▶ Exercise: Retype, word for word, every line from the one holding "Where should I click to: Open" through the one holding "Toggle the hamburger" in the entries below, both included, and only those lines.

Records from a collection:
╔══
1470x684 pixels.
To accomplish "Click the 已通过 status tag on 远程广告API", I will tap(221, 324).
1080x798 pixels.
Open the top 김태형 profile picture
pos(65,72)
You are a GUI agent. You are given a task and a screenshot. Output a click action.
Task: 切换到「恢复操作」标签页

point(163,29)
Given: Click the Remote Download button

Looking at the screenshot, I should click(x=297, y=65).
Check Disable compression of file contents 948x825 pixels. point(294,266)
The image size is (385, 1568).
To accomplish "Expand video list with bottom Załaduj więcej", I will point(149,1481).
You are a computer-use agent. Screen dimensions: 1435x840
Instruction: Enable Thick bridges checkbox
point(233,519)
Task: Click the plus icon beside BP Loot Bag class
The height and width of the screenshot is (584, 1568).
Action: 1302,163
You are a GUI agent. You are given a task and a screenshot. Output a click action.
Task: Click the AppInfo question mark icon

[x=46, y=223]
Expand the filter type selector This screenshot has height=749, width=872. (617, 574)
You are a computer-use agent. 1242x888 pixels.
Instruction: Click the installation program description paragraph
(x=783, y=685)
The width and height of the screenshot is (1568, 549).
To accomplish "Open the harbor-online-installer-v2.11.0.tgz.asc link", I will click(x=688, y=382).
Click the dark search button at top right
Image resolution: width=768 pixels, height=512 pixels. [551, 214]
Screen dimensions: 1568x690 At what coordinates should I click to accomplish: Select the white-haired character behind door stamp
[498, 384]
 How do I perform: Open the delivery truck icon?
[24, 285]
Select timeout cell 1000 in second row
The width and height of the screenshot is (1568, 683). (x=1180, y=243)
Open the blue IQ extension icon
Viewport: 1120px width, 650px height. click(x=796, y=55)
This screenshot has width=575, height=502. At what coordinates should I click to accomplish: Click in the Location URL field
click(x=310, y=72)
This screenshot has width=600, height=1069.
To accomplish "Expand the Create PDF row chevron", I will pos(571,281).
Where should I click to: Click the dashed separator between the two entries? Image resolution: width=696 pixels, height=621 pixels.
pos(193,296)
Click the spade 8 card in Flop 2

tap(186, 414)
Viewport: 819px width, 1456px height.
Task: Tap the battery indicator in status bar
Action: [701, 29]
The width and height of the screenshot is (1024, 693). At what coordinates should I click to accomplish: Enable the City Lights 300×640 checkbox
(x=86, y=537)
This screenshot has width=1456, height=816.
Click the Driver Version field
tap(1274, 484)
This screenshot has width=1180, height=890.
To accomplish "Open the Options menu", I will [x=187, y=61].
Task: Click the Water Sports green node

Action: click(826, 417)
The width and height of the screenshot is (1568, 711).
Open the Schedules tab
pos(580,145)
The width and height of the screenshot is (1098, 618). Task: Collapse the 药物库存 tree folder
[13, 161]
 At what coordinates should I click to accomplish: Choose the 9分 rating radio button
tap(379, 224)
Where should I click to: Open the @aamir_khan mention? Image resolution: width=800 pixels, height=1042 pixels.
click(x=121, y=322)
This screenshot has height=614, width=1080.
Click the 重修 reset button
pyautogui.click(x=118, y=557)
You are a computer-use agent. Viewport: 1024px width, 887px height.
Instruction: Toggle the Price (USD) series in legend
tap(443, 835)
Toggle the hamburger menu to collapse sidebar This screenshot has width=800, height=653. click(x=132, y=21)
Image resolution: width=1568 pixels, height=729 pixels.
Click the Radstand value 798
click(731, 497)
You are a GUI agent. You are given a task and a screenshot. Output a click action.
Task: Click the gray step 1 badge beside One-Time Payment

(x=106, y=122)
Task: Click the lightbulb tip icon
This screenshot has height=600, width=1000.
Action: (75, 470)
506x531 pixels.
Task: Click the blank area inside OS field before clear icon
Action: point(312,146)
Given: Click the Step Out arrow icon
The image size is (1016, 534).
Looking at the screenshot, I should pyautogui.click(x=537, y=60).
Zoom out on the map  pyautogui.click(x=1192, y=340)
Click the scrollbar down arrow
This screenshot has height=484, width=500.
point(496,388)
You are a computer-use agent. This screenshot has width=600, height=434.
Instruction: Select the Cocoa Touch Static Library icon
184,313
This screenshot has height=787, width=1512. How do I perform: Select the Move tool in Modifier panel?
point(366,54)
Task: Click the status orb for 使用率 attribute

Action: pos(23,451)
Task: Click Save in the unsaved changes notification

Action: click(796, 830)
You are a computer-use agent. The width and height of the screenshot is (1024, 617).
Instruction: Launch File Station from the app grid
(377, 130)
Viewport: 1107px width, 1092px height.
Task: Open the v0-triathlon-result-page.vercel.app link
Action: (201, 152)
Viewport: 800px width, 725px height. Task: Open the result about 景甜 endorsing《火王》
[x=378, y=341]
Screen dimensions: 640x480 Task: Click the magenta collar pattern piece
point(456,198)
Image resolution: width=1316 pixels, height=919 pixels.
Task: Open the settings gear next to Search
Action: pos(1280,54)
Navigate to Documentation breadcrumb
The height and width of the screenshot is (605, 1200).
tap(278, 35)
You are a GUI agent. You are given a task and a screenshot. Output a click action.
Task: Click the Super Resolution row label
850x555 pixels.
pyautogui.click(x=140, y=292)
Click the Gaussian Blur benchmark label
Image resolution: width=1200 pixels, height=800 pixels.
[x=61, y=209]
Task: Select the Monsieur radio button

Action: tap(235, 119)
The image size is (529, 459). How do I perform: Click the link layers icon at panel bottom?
╚══
▶ Completed task:
Where should I click to: Open the @aamir_khan mention? Image resolution: width=800 pixels, height=1042 pixels.
click(x=121, y=322)
This screenshot has height=614, width=1080.
Click the 重修 reset button
pyautogui.click(x=118, y=557)
You are a computer-use agent. Viewport: 1024px width, 887px height.
Instruction: Toggle the Price (USD) series in legend
tap(443, 835)
Toggle the hamburger menu to collapse sidebar This screenshot has width=800, height=653. click(x=132, y=21)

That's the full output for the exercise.